Photographer / Jessica Whitehead
After years of working as a midwife and earning her nurse practitioner’s license, Jana Schenkel, N.P., made many connections in the healthcare industry. One thing was clear.
“Several of us wanted to have a clinic that allowed those with no insurance or those who didn’t want to use their insurance an alternative or holistic healthcare practice, versus following their insurance plan,” Schenkel said.
Caring Hands Clinic opened in April 2024 and offers a variety of services in addition to primary care.
“In every way, we are a medical care office, but we also do massage, medical foot care, and we connect with other offices for alternative practices,” Schenkel said. “We do it all.”
Walk through the door and a number of services are at your fingertips — perhaps some that might come as a surprise.
“Our medical foot care is something some might not know we offer. You think pedicure, but this is more about getting the nails cut properly, working with ingrown nails, fungal issues and more,” Schenkel said. “We also do restorative medicine with infertility. We try to heal the body first and the pregnancy will follow.”
In addition, Caring Hands Clinic offers DOT physicals, youth athlete physicals, mental health services and obstetrics through Schenkel’s Happy Stork midwifery business.

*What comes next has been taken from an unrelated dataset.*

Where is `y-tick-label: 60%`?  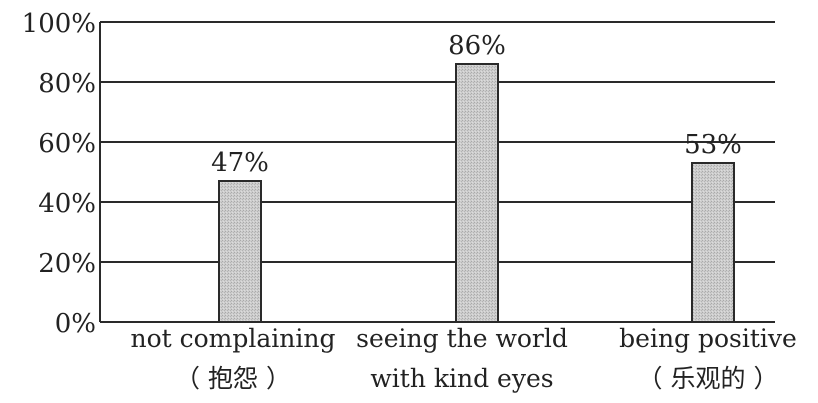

It’s something more people are seeking: instead of treating one symptom, they want providers to look at the whole body and aim for long-term healing.
As a clinic not dictated by insurance companies, Schenkel said, the options are endless.

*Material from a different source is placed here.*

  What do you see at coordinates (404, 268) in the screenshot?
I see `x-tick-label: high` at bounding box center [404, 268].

Too often, she added, people avoid the doctor for fear of being admonished for declining a specific vaccine or medication.
Perhaps the individual’s belief system supports alternative healthcare, or they’re simply uncomfortable with certain practices.

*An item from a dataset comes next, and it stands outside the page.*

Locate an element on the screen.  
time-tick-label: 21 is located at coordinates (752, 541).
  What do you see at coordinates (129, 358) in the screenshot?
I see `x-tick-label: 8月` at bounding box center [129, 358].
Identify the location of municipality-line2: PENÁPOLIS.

That doesn’t mean the clinic staff are opposed to conventional medicine — just that they don’t require everyone to follow the same regiment.
“Patients want to be responsible for their own autonomy. I think it’s a form of medical harassment to say if you don’t do A, B and C, we won’t take care of you. You have the right to make the choice,” Schenkel said. “My job is to provide the opportunities, and it’s your right to say what you want and don’t want without feeling like you’re getting in trouble. Some people are so used to it, they don’t want to go to the doctor anymore.”
Even more unique — the staff at Caring Hands Clinic will come to you.
“If someone doesn’t want to come to the office, or if you have six children and two are sick, we’ll come to your house. I think it brings things back to the way family medicine was done a long time ago,” Schenkel said. “For us, it’s a natural extension of what we do, but it surprises people that we’ll come to you for all of our services.”
The clinic continues to grow.
This summer, they’ll begin offering CT scans and MRIs in the office — at significantly lower costs than what’s typical with insurance.
“A lot of times, when a provider recommends an MRI, insurance requires you to first do an X-ray, then a CAT scan and then, maybe, we’ll do the MRI. There’s no reason to go through so many other services to get to the end result,” Schenkel said. “You might think an MRI costs several thousand dollars, but without insurance, we can offer it for a few hundred dollars. We don’t have the overhead, and it’s just the pure cost of the MRI itself. It provides faster and more efficient results.”
The clinic’s team of professionals, all with like-minded healthcare goals, bring their own specialties. One might concentrate on men’s health and emergency medicine, another on pediatrics and family practice, and yet another on elderly care or hard-to-find specialties.
It’s a dream come true for Schenkel.
“God truly put me in the position of doing this. It was not done out of my own ability. I don’t know how everything keeps coming together, but I know it is by God’s own will and grace, and it was through Him this has become a reality,” Schenkel said.